Technically, the Fair Credit Reporting Act permits CRAs to report payment delinquencies for longer than 7 years and bankruptcies for more than 10 years if the report is to be used in in connection with certain high-dollar transactions--for example, in a credit decision expected to involve $150,000 or more.  15 U.S.C. § 1681c(b).  However, the Consumer Financial Protection Bureau reports that, as a practical matter, the CRAs "do not utilize these exemptions, and cease reporting negative information after the standard time limits have elapsed."  Consumer Financial Protection Bureau White Paper, December 2012, "Key Dimensions and Processes in the U.S. Credit Reporting System: A review of how the nation’s largest credit bureaus manage consumer data"  (Footnote 23).  Presumably this is because the burden of establishing administrative safeguards against accidentally disclosing older information in connection with non-qualifying transactions is too much for the CRAs to handle (they have enough trouble complying with the law as it is).  And in any event, it's hard to see how credit history relating to events so far into the past would be of much relevance in rendering credit decisions anyway.

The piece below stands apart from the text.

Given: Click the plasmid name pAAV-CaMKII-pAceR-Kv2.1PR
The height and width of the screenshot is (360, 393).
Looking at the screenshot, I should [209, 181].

Also, the Federal Trade Commission (which was the agency responsible for enforcing the FCRA until the Dodd-Frank bill shifted that responsibility to the CFPB) has issued some non-binding guidance that suggests that withdrawn or dismissed voluntary bankruptcies can be reported for ten years from the date of dismissal, rather than 10 years from the date the case is filed.  40 Years of Experience with the Fair Credit Reporting Act: An FTC Staff Report with Summary of Interpretations, Federal Trade Commission, July 2011, § 605(a)(1)(3).  This could have major ramifications for Chapter 13 debtors, where a case may get dismissed years after it is filed.  However, this FTC guidance should be ignored because it directly contravenes the FCRA (and in any event is non-binding).  The FTC guidance stems from an informal opinion letter issued in connection with an involuntary bankruptcy that misconstrues the meaning of "adjudicated" in 15 U.S.C. § 1681c(a)(1).  For a whole variety of complex statutory interpretation reasons having to do with the the terminology of the old, pre-1978 Bankruptcy Act (which was in effect when the FCRA was originally enacted in the 1970s) and the difference between voluntary and involuntary bankruptcy cases (which I will spare everyone), I believe this guidance is wrong with respect to voluntary bankruptcies and should be ignored.